Flickr co-founder Stewart Butterfield and his company Tiny Speck have come out today with a game they boldly assert could be "the greatest game there ever was". The massively-multiplayer, Web-based Flash game was unveiled this morning and will be opening for private alpha testing soon.

While the game will not be fully open to the public until late in 2010, the current site not only gives us a preview of what Tiny Speck has been working on, but offers a way for you to keep track of what's new and sign up to be one of the game's testers.

What's Your Glitch

First, let's get the name out of the way:
It's called Glitch because in the far-distant and totally-perfect future, the world starts becoming less and less probable, things fall apart, the center cannot hold, and there occurs what comes to be called the "glitch" -- a grave danger of disemprobablization.

We had a chance to talk with Butterfield this morning about what to look forward to and the game he described was certainly something different. Though he says they haven't determined the pricing structure and are now just halfway through development, the game will primarily be free, with additional features and in-game goods available for purchase.

Glitch, from the looks of the preview video, looks like a standard side-scroller game with a Flash look that will be appropriate for all ages. As the FAQ states, the only thing you'll be killing in this game is your time. Butterfield said that, from the beginning, they were looking at creating an "something that's non-violent, a little bit more absurd and surreal."

In The Minds of Giants

The game, Butterfield told us, "takes place in the minds of these giants that are walking along and singing and humming the world into existence" - a reference to aboriginal myths of the world's creation. This backbone gives the whole game a flexibility that seems to be key, both in the experience of the game as well as the game-play itself.

"If you're in someone's imagination, even the rules can change to a certain extent based on location," Butterfield said, noting that games visual and aural design will change throughout.

Calling the game an "emerging collaborative situation," Butterfield said that the players would really create the game's dynamics as they went along.

"The social, economic and political structures that people evolve will change the direction of the game," he told us. "You can have a supply and demand economy."

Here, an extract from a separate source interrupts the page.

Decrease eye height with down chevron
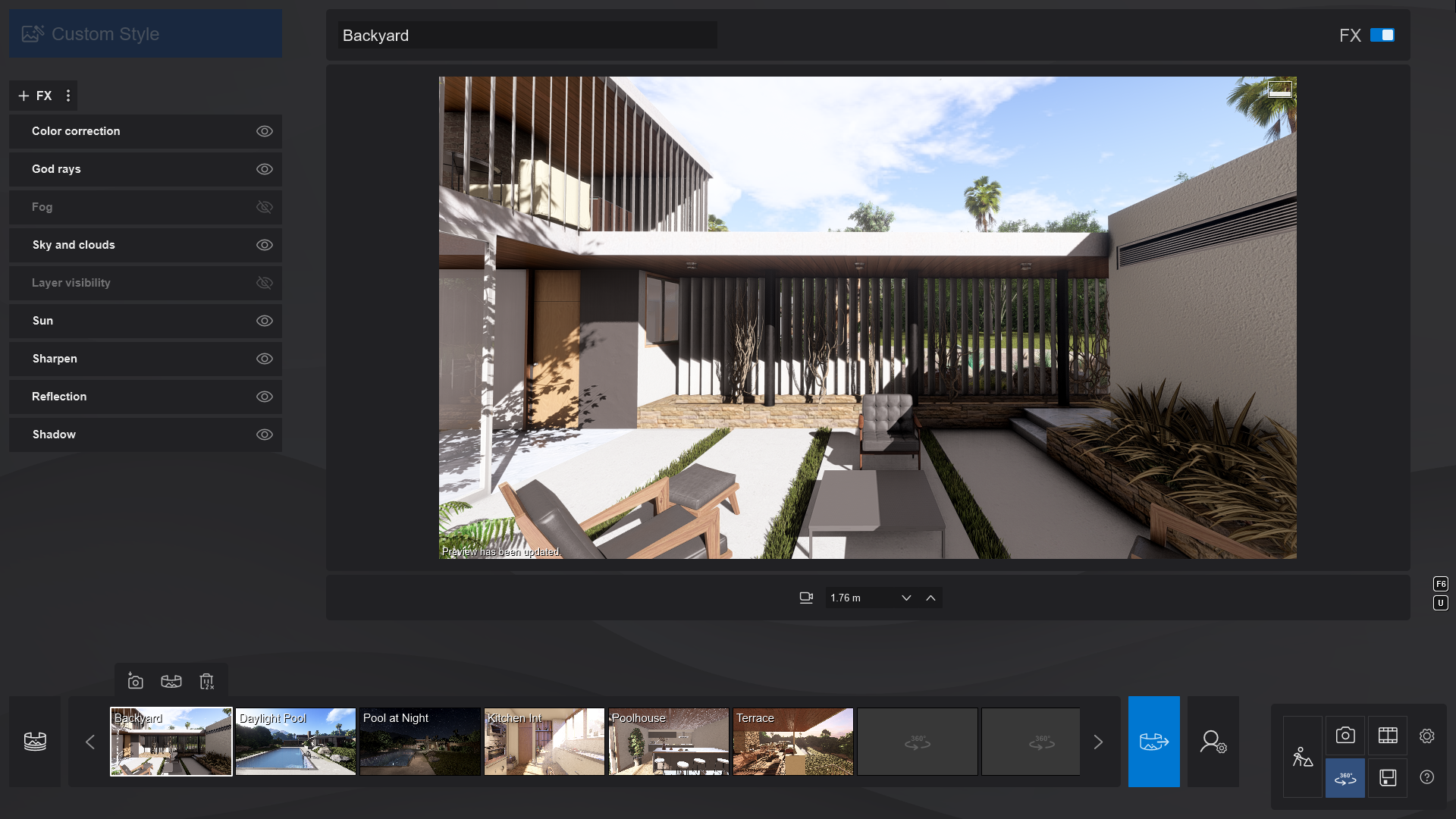1456x819 pixels. (x=906, y=598)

But on it's most base level, the game is still a puzzle-based side-scroller, with some interesting new potential.

Where Will It Go?

One of the things we're immediately wondering about is the connections with social media made available by a Web-based platform. Already, the public beta testing sign-up offers a connection with Facebook Connect. The brief FAQ on the site hints at the social nature of the game, reading "We'll make it easy for you to find [your friends]. And since it is all one big world, there are no worries about who is on what server."

This could be a big leap from other MMORPGs, like World of Warcraft, where you have to chose a server, only to later find out that half your friends are on this server, while half your friends are on different servers and you can't play together.

In addition to the potential for social interaction, such as tweeting your in-game location - one example offered by Butterfield - Glitch also provides an API that will allow for even more extra-game interaction and expandability.

The game's development in Java and Javascript "means we'll be able to push new content -- new items, new places, new characters -- on a daily basis," states the FAQ. "It also means that we'll have lots of APIs with which the game can be expanded and extended."